The gubernatorial election results in Connecticut, if ‘results’ are the right word, as opposed to ‘ongoing situation comedy,’ brings to mind one of those old, semi-true anecdotes about the Nixon-Kennedy presidential election in 1960.
As Connecticut’s Republican gubernatorial candidate, Tom Foley, has discovered, when elections are close, urban districts often tend to find last-minute, misplaced bags of Democratic votes hiding in microwave ovens, waiting to be served.
And so it was that (at least as the story is told), with Nixon and Kennedy running close, the politicians in heavily Democratic Cook County (Chicago and environs) and heavily Republican DuPage County (west of Chicago) decided to play a little Election Night game.
The DuPage guys figured that if they reported their results first, before Cook County, then the Cook County guys would manufacture just enough votes to carry the day for Kennedy. The Cook County guys wanted to wait until DuPage County reported, just in case a ‘recount’ was needed to produce the right result.
On and on the counting went, with mysterious delays. Finally, DuPage County couldn’t stand it any longer and finished the count. Cook County took its sweet time. Congratulations, John Kennedy.
Connecticut Gov. M. Jodi Rell has sort-of-suggested that she may appoint the inevitable task force to examine why voting seemed to be such an adventure in Bridgeport and New Haven. But, in the meantime, we have a Democratic governor, Dan Malloy, who will sneak into a dark, underground bunker, drink whiskey with state employee labor union leaders, and emerge to announce that taxes are going to be raised to meet ‘emergencies.’
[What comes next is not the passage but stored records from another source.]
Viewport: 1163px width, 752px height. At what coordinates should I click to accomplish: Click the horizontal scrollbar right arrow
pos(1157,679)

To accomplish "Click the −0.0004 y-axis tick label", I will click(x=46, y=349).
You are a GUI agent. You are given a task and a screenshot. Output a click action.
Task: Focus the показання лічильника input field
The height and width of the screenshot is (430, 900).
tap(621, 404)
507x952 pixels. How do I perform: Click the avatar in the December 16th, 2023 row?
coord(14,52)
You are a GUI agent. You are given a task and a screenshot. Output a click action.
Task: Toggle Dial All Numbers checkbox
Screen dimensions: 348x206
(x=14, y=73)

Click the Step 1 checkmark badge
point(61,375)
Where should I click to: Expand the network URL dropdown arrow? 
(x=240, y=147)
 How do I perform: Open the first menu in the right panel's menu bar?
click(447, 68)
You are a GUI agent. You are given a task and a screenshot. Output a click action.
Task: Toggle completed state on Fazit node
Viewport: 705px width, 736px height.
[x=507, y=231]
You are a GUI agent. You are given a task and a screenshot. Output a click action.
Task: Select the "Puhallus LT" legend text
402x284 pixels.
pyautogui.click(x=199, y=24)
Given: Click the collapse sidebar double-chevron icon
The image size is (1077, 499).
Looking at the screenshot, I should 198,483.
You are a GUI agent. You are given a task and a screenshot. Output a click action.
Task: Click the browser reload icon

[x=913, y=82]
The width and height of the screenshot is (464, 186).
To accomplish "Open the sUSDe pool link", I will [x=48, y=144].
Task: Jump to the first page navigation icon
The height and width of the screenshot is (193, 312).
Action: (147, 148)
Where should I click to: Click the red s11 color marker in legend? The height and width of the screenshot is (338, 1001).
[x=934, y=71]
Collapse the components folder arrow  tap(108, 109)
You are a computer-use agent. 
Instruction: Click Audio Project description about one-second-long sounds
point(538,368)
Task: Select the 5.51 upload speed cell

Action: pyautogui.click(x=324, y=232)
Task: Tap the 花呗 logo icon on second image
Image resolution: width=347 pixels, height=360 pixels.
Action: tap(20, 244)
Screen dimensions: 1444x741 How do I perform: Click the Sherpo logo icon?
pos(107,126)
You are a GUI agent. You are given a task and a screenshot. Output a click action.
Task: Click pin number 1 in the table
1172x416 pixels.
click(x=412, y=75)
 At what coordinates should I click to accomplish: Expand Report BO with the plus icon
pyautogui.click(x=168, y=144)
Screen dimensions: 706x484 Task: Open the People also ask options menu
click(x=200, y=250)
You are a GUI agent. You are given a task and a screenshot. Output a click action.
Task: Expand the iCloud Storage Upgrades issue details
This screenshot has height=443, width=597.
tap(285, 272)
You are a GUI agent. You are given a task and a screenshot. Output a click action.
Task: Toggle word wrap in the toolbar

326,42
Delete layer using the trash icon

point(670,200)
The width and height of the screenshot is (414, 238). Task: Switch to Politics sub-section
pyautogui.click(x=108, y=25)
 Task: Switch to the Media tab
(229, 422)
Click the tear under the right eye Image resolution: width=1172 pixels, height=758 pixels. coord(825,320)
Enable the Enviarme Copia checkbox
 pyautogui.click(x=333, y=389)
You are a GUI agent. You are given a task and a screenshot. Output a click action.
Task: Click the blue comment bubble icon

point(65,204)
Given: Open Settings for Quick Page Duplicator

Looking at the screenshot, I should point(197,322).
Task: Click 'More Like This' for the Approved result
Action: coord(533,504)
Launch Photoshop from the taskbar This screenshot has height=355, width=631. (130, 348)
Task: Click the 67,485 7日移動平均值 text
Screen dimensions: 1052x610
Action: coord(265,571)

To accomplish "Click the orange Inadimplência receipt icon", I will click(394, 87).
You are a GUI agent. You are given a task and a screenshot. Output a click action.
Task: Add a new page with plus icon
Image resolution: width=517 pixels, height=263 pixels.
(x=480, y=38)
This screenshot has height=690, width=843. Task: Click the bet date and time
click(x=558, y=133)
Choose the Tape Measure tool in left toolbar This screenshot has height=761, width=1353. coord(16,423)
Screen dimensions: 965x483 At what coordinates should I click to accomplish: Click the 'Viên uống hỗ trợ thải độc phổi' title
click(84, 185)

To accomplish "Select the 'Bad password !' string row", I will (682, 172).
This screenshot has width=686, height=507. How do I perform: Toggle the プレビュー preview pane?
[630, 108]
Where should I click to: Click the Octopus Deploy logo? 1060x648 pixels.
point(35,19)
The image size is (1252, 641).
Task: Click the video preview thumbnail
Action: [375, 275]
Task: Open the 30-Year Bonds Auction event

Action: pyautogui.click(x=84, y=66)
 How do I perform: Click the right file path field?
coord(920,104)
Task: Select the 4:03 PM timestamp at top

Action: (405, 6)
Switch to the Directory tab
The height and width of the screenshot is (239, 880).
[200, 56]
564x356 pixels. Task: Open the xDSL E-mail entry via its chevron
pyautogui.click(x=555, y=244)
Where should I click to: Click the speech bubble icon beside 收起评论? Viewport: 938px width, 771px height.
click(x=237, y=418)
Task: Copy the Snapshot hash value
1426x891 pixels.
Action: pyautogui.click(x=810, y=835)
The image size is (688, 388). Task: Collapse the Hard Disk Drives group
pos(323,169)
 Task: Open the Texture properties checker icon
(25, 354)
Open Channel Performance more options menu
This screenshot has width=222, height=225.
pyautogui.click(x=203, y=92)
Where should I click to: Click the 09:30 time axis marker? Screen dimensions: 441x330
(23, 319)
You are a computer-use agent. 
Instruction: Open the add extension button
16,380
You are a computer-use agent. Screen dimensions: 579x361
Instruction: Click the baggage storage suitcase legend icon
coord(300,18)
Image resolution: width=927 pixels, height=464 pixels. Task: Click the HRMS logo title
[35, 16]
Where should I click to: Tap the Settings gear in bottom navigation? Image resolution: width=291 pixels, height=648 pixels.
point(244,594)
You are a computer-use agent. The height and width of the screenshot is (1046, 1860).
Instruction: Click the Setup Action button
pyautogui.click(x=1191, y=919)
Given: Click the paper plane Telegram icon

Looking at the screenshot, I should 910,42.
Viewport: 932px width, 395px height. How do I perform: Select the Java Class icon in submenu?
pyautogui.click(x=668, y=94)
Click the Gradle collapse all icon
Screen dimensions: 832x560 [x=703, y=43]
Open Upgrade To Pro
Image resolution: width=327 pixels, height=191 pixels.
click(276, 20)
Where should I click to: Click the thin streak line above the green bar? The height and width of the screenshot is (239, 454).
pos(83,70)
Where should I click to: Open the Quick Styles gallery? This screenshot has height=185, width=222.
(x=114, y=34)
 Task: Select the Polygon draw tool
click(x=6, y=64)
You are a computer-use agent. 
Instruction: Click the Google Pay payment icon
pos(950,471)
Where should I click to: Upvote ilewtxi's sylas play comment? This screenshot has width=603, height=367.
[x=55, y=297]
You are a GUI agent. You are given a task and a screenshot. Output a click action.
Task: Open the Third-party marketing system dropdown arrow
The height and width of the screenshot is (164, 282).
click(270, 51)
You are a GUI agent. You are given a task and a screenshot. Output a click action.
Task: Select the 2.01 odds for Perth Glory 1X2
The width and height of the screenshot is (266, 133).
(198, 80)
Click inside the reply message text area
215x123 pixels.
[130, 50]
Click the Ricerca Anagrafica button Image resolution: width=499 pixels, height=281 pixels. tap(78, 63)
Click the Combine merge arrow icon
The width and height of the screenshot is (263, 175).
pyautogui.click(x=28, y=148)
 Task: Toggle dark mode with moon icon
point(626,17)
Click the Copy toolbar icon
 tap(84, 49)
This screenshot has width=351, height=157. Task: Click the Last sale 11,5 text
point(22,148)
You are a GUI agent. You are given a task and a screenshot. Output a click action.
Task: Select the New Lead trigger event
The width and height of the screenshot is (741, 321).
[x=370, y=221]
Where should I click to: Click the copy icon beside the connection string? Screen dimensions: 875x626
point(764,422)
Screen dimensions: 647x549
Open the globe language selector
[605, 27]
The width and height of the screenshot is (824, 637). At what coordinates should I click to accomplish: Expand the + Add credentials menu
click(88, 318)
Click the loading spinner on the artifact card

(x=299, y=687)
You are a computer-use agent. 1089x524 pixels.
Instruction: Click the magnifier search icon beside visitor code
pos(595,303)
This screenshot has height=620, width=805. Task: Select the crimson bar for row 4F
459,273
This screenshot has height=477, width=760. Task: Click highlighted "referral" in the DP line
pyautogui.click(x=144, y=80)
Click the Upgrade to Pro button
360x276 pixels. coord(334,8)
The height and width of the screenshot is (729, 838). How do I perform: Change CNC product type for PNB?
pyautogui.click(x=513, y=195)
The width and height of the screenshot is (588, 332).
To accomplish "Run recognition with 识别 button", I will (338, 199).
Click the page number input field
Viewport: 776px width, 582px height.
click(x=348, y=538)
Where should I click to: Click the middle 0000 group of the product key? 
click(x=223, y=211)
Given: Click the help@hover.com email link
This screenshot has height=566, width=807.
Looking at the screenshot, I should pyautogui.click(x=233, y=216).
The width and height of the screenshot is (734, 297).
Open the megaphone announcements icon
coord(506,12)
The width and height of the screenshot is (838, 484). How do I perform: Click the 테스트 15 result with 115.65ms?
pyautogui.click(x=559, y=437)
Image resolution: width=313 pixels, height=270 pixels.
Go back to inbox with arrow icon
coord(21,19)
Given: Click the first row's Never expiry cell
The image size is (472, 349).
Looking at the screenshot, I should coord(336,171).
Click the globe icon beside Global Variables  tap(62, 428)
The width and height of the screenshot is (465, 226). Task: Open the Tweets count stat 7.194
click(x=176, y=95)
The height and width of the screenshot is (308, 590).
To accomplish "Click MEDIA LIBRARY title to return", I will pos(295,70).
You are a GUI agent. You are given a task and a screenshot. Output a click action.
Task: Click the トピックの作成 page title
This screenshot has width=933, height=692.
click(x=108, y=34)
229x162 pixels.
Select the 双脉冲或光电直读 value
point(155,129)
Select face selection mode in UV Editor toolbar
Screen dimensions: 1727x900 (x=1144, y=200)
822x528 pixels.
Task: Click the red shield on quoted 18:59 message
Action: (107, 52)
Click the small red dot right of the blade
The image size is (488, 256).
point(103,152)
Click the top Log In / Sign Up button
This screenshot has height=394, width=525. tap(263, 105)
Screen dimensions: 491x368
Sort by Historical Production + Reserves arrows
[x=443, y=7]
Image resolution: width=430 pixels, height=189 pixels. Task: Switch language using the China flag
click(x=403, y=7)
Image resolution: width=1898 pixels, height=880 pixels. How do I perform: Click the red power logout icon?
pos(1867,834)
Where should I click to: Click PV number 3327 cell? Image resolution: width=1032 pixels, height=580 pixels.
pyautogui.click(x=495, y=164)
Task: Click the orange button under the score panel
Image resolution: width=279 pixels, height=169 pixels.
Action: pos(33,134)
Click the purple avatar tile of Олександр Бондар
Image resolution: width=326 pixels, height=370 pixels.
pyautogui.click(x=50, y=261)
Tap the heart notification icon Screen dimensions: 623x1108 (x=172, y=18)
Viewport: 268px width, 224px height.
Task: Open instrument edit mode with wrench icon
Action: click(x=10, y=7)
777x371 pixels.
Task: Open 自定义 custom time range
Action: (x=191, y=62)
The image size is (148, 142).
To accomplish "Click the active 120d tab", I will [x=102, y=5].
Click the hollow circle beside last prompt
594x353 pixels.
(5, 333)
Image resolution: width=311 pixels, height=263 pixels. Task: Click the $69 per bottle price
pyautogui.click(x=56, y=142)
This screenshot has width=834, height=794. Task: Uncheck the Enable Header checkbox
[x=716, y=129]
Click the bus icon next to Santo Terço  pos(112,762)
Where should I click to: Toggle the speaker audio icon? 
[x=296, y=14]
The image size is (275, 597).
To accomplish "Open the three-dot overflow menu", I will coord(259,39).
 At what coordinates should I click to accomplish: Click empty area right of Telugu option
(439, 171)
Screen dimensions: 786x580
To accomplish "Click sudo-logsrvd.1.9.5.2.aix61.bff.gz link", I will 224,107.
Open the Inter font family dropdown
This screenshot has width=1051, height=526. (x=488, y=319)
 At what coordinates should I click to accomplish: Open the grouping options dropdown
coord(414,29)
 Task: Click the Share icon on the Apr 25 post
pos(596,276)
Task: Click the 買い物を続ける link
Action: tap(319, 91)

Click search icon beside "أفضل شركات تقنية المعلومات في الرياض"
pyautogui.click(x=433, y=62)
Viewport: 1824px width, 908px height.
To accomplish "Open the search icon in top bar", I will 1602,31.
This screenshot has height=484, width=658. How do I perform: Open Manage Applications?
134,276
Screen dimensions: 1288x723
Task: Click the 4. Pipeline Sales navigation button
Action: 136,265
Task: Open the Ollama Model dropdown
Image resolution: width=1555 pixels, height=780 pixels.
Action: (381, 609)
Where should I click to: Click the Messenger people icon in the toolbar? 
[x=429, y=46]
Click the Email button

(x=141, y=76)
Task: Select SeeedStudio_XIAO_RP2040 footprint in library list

No surprise, of course. The good citizens of Connecticut have been smart enough for many election cycles not to elect a Democratic governor — with the understanding that the General Assembly would always be Democratic, as God and careful redistricting intended.
The Bridgeport-New Haven mystery-ballots magic has changed all that; Connecticut residents are now faced with the nightmare of a new governor who won’t veto the worst of the nonsense — and will suggest elaborate tax-and-spend nonsense of his own.
Cohen the Columnist has a personal stake in all this, not only because he is a highly paid Hartford Business Journal columnist — and thus subject to the inevitable ‘tax the millionaires’ fever — but also because the low-key Cohen For Governor write-in campaign lost ground when all of his vote totals were sent down to Bridgeport for ‘processing.’
I would have been a very good governor. My vision for Connecticut was to enhance our position as one vast, prosperous, low-key suburban office park — with state government in place to plow the roads and parking lots, arrest the bad guys, and play nice with the white-collar employers who don’t really care whether Connecticut is a ‘good place to do business’ for manufacturers.
That’s what China is for. China doesn’t have a Democratic Party. That’s where manufacturers want to be.
Connecticut, home to three million folks suffering from less angst, less Tea Party fervor and more reelect-the-incumbents disease than almost anywhere else in America, would have been a laboratory for tranquil change under Gov. Cohen.
Cohen would have privatized every state service that could be found in the Yellow Pages phone book through commercial vendors.
He would have proposed doing away with the state House of Representatives, empowering a nonpartisan State Senate of 35 members to take over — meeting 60 days every other year to pass a resolution demanding that the guys on Death Row actually be executed.
But, no, the dream died in Bridgeport. They just found the Cohen write-in votes under a mattress. Too late.
Laurence D. Cohen is a freelance writer.